Problem: Given a binary tree, there is a path connecting any two nodes u,v in the tree. Among all the possible paths, the longest path is considered as the diameter of the binary tree. Find out this path.

Solution: We can use recursion to solve this problem. We need to be careful than this longest path can just reside in one of the sub-tree of the root. The code for this algorithm is as follow:

int height(TreeNode * root)
{
   if(!root) return 0;
   
   return 1+max(height(root->left), height(root->right));


int Diameter(TreeNode *root)
{
   if(!root) return 0;

   int h_left = height(root->left);
   int h_right = height(root->right);
   
   return max(1+h_left+h_right, max(Diameter(root->left), Diameter(root->right)));

}

Memorization might be used to avoid repeated calculation.

Monday, February 27, 2012

An O(N^2) Algorithm for Optimal BST

Problem: Given a set of ordered keys and their corresponding probabilities to be visited, construct an optimal BST tree with minimum search cost.
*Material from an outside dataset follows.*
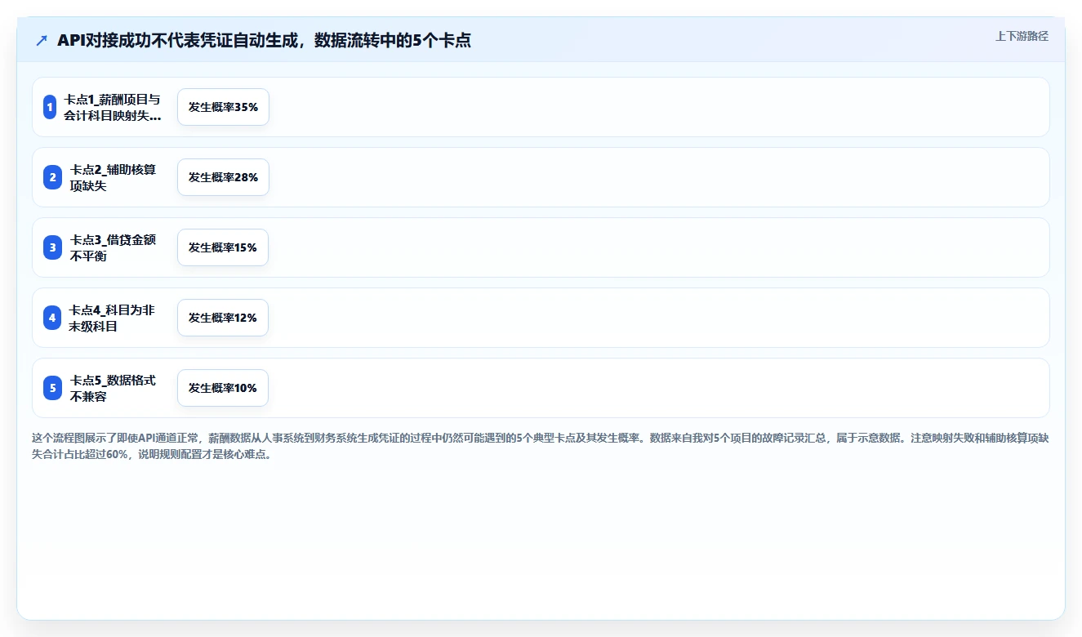
Task: Select the 发生概率12% tag
Action: coord(223,318)
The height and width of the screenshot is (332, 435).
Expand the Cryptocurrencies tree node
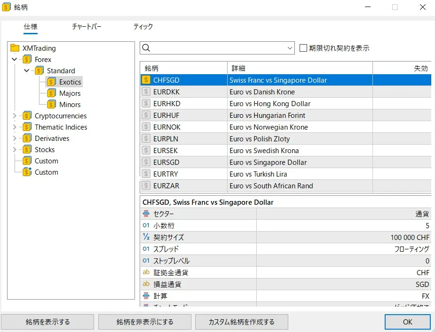coord(15,116)
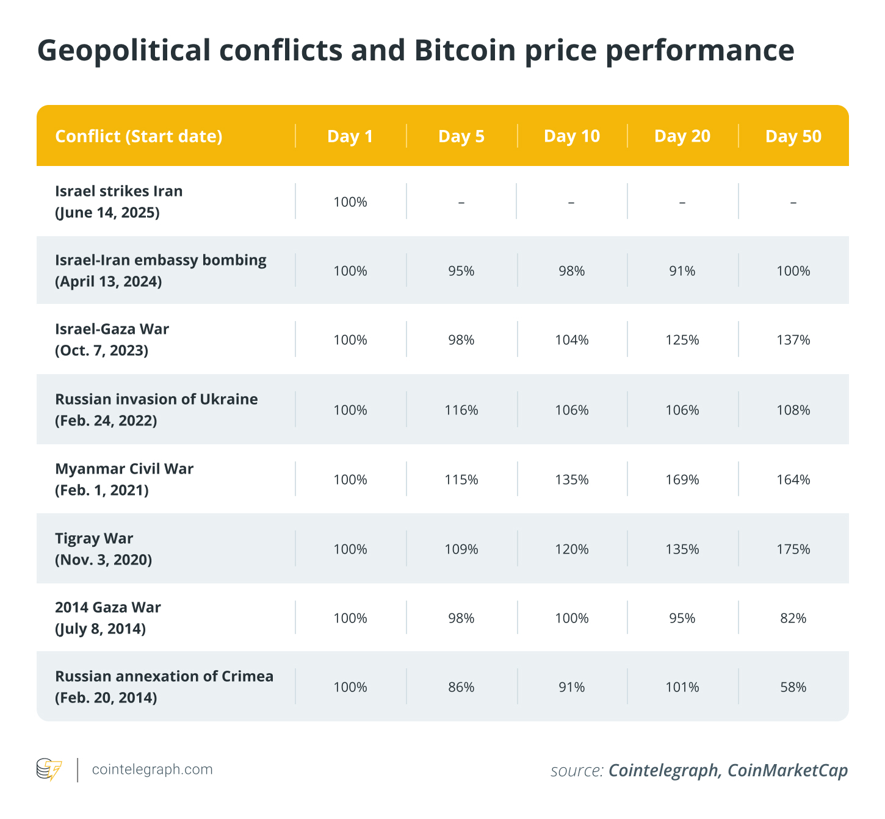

Solution: This is the classical optimal BST problem. The well-known solution has an O(N^3) complexity. However, Knuth found a better way that can achieve O(N^2). Basically, when we try to find the root of an optimal BST, previously we need to iterate from i to j. But there is an observation: root[i, j-1] <= root[i,j] <= root[i+1, j]. Given this inequality, we can reduce the range which we look for the root. This new range (root[ij-1]], root[i+1, j]) is smaller than (i, j). The detail solution and proof can be found here.

Sunday, February 26, 2012

Construct All Possible Binary Trees with N Nodes

Problem: Enumerate all possible binary trees with n nodes. For example, if n=1, there just one tree; if n=2, there are two trees:

         *             or            *
           \                          /
            *                      *

Solution: The key is to understand what can uniquely denote a tree (or serialize a tree). A good way to serialize a tree is to record the pre-order traversal of a binary tree plus the nil virtual leaf information. If we denote an actual node as "1", the nil virtual leaf as "0". The sequence "10100" will stand for the following tree:


                  *          
               /      \                    
             nil       *
                      /    \
                   nil    nil

The way to decide the nil leaf is to check the children of a node. If a node is a leaf in the tree, it will have two nil virtual leaves, since a leaf won't have any children.  Similarly, we can know the sequence "11000" will stand for the following tree:


                  *          
                 /  \                
               *    nil
              /  \
           nil  nil

Therefore,  our target is to enumerate all possible sequences. There are several constraints on the sequences:

  • For a n node tree, the length of the sequence will be 2n+1 with n "1" and n+1 "0".
  • For any position i in the sequence s and != 2n,  the number of "1" should always be no smaller than the number of "0" in the sub-sequence s[0, i].
The related code is as follow:
// rebuild the tree from a sequence such as "11000"
TreeNode * rebuild_tree(int s[], int n)
{

    TreeNode *root = create_node();
    stack<TreeNode *> stk;
    stk.push(root);
    
    for(int i=1; i<s.size(); i++)
    {
       if(s[i])
       {
         
         TreeNode *node = create_node();
         if(s[i-1]) 
         {
           stk.top()->left = node;           
         }
         else
         {
           stk.top()->right = node;
           stk.pop();          
         }
         stk.push(node);
       }
       else 
       {
         if(!s[i-1]) stk.pop();
       }
    
    }
    
    return root;

}

//print all possible trees
void output_all_possible_trees(int *seq, int n, int num1, int num0)
{
     
     if((num1 + num0) == 2*n)
     {
        seq[2*n] = 0;
        TreeNode *root = rebuild_tree(seq, 2*n+1);
        print_tree(root);
        return;
     }
        
    if(num1 >= num0 && num1 < n)
    {
        seq[num1+num0] = 1;
        output_all_possible_trees(seq, n, num1+1, num0); 
    }       
    
    if(num0 < num1 && num1 <=n)
    {
        seq[num1+num0] = 0;
        output_all_possible_trees(seq, n, num1, num0+1);  
    
    }
   
}

Iterative Binary Tree Traversal with Constant Space Overhead

Problem: Given a binary tree, try to traverse the tree in an iterative way. The space overhead is expected to be constant.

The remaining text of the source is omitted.